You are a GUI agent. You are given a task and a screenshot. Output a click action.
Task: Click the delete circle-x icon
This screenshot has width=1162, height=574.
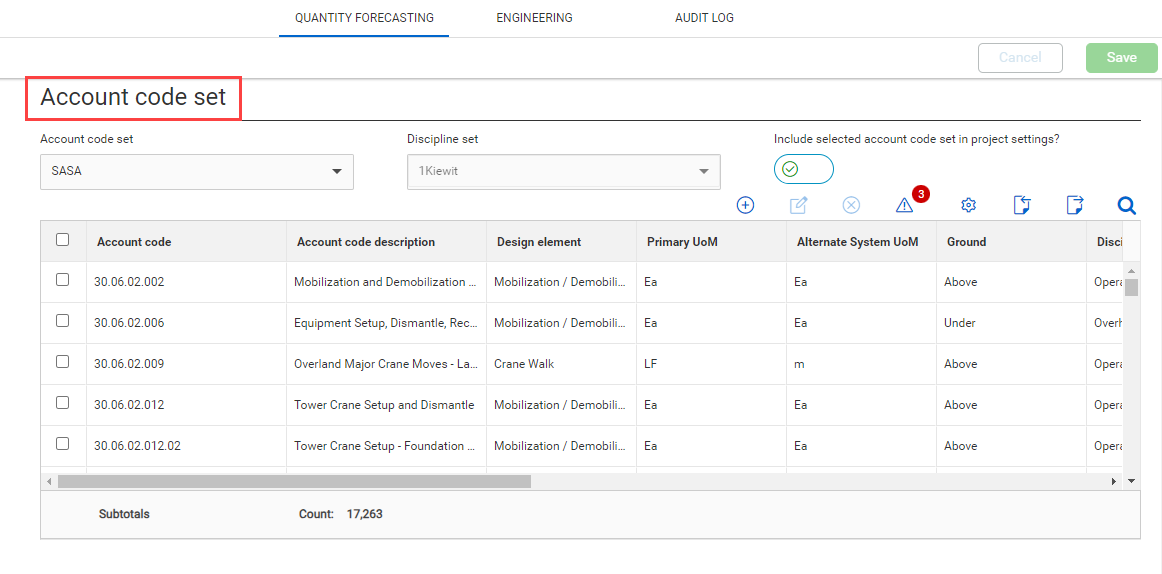coord(851,205)
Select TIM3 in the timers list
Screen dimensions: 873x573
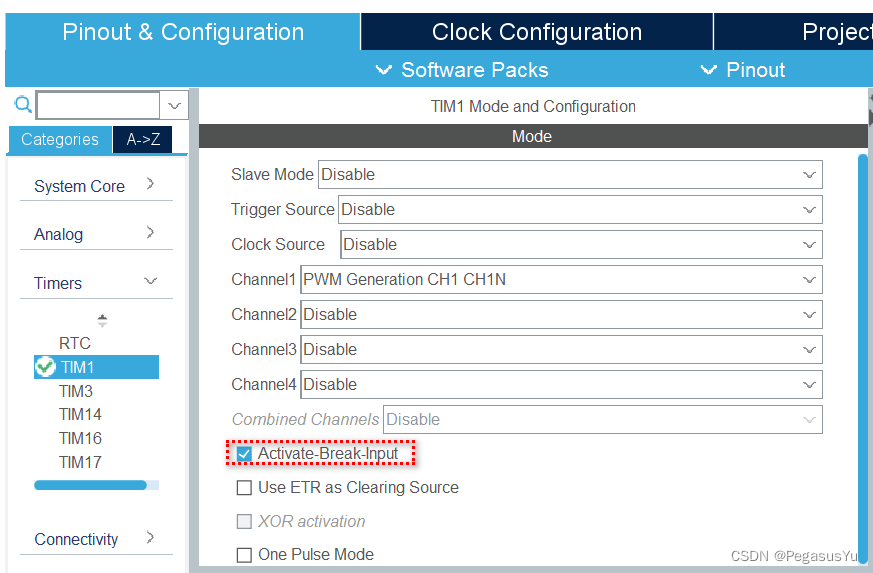(76, 391)
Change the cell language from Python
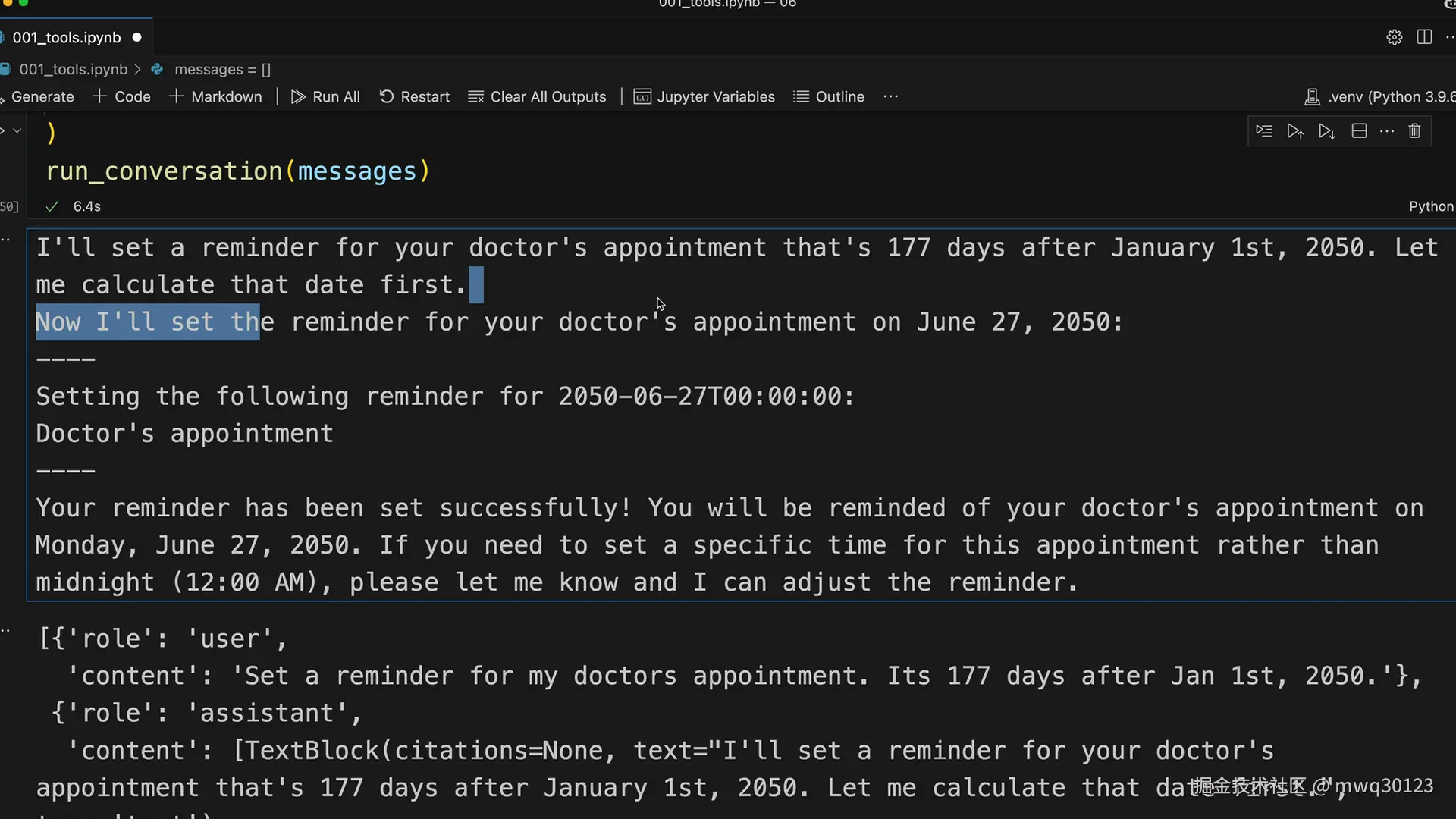This screenshot has height=819, width=1456. (x=1430, y=206)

== What needs to be done ==
Output every line above verbatim, omitting the pictures.

== Task answer ==
You are a GUI agent. You are given a task and a screenshot. Output a click action.
Task: Click the delete circle-x icon
This screenshot has width=1162, height=574.
coord(851,205)
Select TIM3 in the timers list
Screen dimensions: 873x573
(76, 391)
Change the cell language from Python
This screenshot has height=819, width=1456. (x=1430, y=206)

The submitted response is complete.